Enunciado da tarefa = Redigite na íntegra o trecho abaixo sobre Pombal e o negócio da sardinha de Monte Gordo, com as notas de rodapé, sem alterar nenhuma palavra ou sinal.

Trecho do documento =
Somente como consequência desta conjuntura se pode entender o empenho político  promover a proliferação de “novos centros de produção manufactureira”, um pouco por todo o país, de modo a rentabilizar ao máximo as riquezas que cada região tinha a oferecer, e a garantir ao comércio nacional as suas indispensáveis bases de “segurança e de rentabilidade”201. O objectivo de Pombal era estimular o desenvolvimento do incipiente tecido industrial nacional, que efectivamente já existia, mas que se resumia a pequenas unidades de produção de tipo familiar, muito pouco lucrativas, normalmente não especializadas, c produtos de pouca qualidade e de difícil escoamento 202.

É precisamente nesta conjuntura, de promoção da produção nacional e valorização da actividade mercantil, que Pombal decide “nacionalizar” o negócio da sardinha de Monte Gordo, esse autêntico “tesouro oculto”, até então praticamente desconhecido do poder político e das autoridades alfandegárias, em benefício dos armadores catalães instalados nessa praia. Numa primeira fase, de carácter preliminar, o plano de Pombal consiste em substituir os investidores catalães por sociedades de homens de negócio nacionais, transferindo o lucros deste proveitoso negócio para mãos portuguesas. Numa segunda fase, certamente mais ambiciosa, é projectada a nova povoação de Vila Real de Santo António, núcleo urbano genuinamente vocacionado para a indústria da captura e beneficiação do pescado, autêntica “vila-fábrica”, pensada para, do ponto de vista funcional, albergar os meios técnicos e humanos necessários ao desenvolvimento e florescimento dessa tradicional indústria algarvia, até então circunscrita ao areal de Monte Gordo.

201) Joaquim Veríssimo SERRÃO, Marquês de Pombal: o homem e o estadista, in História de Portugal (coordenação de João Medina), volume IX, 2004, p. 226.

202) José Carlos Vilhena MESQUITA, O Marquês de Pombal e o Algarve – A Fábrica de Tapeçarias de Tavira, 1999, p. 19.

Dados apresentados =
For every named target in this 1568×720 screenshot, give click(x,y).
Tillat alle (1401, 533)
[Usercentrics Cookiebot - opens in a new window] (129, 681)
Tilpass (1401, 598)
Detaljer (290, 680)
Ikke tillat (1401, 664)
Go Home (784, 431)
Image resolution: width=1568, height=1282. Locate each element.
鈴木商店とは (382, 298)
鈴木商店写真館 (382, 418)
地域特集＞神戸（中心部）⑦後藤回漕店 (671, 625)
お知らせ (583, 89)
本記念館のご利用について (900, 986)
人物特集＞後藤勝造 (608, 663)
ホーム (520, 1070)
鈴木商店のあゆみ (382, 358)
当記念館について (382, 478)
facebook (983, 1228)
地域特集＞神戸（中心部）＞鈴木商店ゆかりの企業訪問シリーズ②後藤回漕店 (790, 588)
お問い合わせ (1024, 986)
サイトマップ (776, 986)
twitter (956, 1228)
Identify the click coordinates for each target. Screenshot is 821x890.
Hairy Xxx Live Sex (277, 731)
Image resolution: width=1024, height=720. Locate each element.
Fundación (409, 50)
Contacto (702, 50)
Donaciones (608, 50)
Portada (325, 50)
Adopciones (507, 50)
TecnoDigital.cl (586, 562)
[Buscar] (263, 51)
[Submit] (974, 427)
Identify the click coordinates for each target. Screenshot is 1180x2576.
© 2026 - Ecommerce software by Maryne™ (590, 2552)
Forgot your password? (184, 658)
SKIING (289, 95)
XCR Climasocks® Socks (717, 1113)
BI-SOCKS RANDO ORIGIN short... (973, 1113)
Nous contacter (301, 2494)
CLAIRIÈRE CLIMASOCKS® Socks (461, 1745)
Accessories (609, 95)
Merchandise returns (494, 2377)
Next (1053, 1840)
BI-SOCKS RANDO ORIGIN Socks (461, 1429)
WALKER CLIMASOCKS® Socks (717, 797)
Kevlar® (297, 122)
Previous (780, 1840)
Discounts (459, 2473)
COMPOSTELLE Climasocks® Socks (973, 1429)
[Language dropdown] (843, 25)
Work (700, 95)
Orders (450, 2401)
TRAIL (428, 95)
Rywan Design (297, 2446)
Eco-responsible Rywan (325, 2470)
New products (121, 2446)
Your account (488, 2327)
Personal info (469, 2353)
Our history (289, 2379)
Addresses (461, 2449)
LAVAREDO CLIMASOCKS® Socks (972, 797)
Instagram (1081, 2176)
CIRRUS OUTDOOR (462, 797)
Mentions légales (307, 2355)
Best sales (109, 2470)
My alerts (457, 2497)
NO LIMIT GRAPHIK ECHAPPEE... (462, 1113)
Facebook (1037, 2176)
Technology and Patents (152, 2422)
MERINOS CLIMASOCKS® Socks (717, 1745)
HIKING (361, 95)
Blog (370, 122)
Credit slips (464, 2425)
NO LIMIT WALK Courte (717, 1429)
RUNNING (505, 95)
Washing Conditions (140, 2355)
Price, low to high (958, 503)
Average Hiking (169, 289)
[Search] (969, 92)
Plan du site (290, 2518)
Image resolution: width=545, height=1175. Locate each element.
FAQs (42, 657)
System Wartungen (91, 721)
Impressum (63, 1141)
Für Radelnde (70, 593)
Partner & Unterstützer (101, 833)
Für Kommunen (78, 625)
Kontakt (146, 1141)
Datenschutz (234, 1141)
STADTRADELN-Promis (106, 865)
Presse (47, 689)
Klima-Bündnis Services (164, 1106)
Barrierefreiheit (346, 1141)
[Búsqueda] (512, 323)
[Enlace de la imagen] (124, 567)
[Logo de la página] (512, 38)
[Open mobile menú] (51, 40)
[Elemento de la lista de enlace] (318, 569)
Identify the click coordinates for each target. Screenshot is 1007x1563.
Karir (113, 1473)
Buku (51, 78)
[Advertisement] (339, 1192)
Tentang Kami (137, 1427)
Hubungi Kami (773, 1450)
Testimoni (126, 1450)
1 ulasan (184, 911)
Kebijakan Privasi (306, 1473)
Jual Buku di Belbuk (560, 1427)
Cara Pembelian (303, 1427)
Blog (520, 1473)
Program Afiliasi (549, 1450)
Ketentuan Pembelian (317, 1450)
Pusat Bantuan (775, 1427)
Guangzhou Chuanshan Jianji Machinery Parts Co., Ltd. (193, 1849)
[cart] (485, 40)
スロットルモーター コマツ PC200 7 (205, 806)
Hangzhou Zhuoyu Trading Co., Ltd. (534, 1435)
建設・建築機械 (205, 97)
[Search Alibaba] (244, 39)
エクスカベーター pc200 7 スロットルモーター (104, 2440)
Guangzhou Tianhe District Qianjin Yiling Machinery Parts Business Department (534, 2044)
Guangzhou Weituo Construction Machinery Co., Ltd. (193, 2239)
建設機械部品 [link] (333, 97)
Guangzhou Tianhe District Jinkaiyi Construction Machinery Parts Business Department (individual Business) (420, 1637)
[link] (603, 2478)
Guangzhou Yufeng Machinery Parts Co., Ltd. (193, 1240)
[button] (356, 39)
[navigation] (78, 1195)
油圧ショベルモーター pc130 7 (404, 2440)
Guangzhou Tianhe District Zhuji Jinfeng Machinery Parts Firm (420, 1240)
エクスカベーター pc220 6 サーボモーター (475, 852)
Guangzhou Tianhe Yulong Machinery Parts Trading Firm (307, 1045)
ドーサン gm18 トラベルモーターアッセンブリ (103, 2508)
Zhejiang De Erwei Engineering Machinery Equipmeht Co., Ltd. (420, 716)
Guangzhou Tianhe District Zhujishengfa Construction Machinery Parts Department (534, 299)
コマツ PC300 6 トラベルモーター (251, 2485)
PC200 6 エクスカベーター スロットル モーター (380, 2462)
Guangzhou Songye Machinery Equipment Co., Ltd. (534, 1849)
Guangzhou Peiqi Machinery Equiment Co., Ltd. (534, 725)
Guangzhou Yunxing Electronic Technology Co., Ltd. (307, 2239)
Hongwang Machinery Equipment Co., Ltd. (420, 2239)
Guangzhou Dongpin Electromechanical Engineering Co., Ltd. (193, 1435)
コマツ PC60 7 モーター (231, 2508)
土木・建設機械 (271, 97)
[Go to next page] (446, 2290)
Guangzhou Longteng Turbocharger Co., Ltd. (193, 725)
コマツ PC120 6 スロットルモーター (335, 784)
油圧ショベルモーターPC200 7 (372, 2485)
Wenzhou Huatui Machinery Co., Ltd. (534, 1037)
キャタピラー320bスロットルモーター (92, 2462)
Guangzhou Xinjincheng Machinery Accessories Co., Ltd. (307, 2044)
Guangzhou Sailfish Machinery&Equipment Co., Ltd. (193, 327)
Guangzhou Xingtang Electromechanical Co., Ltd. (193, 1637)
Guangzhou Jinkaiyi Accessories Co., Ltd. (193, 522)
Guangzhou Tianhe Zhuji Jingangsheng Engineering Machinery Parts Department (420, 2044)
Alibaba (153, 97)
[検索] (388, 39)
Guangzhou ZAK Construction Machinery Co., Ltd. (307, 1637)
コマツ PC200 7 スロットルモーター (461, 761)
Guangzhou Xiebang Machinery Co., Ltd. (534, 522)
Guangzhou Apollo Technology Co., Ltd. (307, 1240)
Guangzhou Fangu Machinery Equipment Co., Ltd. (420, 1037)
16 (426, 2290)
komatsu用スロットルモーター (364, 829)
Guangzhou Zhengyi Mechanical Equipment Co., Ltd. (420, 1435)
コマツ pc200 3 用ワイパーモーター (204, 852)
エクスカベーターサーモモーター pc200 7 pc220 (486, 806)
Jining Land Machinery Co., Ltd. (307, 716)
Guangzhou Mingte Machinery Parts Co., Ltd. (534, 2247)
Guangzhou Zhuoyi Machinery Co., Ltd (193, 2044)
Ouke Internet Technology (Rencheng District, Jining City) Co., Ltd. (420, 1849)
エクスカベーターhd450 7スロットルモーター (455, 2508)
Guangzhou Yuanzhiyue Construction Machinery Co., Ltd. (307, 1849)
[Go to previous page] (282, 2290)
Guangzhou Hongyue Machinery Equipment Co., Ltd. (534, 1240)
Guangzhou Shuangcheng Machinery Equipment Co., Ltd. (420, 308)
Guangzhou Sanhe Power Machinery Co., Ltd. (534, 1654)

Solução do problema =
Somente como consequência desta conjuntura se pode entender o empenho político  promover a proliferação de “novos centros de produção manufactureira”, um pouco por todo o país, de modo a rentabilizar ao máximo as riquezas que cada região tinha a oferecer, e a garantir ao comércio nacional as suas indispensáveis bases de “segurança e de rentabilidade”201. O objectivo de Pombal era estimular o desenvolvimento do incipiente tecido industrial nacional, que efectivamente já existia, mas que se resumia a pequenas unidades de produção de tipo familiar, muito pouco lucrativas, normalmente não especializadas, c produtos de pouca qualidade e de difícil escoamento 202.

É precisamente nesta conjuntura, de promoção da produção nacional e valorização da actividade mercantil, que Pombal decide “nacionalizar” o negócio da sardinha de Monte Gordo, esse autêntico “tesouro oculto”, até então praticamente desconhecido do poder político e das autoridades alfandegárias, em benefício dos armadores catalães instalados nessa praia. Numa primeira fase, de carácter preliminar, o plano de Pombal consiste em substituir os investidores catalães por sociedades de homens de negócio nacionais, transferindo o lucros deste proveitoso negócio para mãos portuguesas. Numa segunda fase, certamente mais ambiciosa, é projectada a nova povoação de Vila Real de Santo António, núcleo urbano genuinamente vocacionado para a indústria da captura e beneficiação do pescado, autêntica “vila-fábrica”, pensada para, do ponto de vista funcional, albergar os meios técnicos e humanos necessários ao desenvolvimento e florescimento dessa tradicional indústria algarvia, até então circunscrita ao areal de Monte Gordo.

201) Joaquim Veríssimo SERRÃO, Marquês de Pombal: o homem e o estadista, in História de Portugal (coordenação de João Medina), volume IX, 2004, p. 226.

202) José Carlos Vilhena MESQUITA, O Marquês de Pombal e o Algarve – A Fábrica de Tapeçarias de Tavira, 1999, p. 19.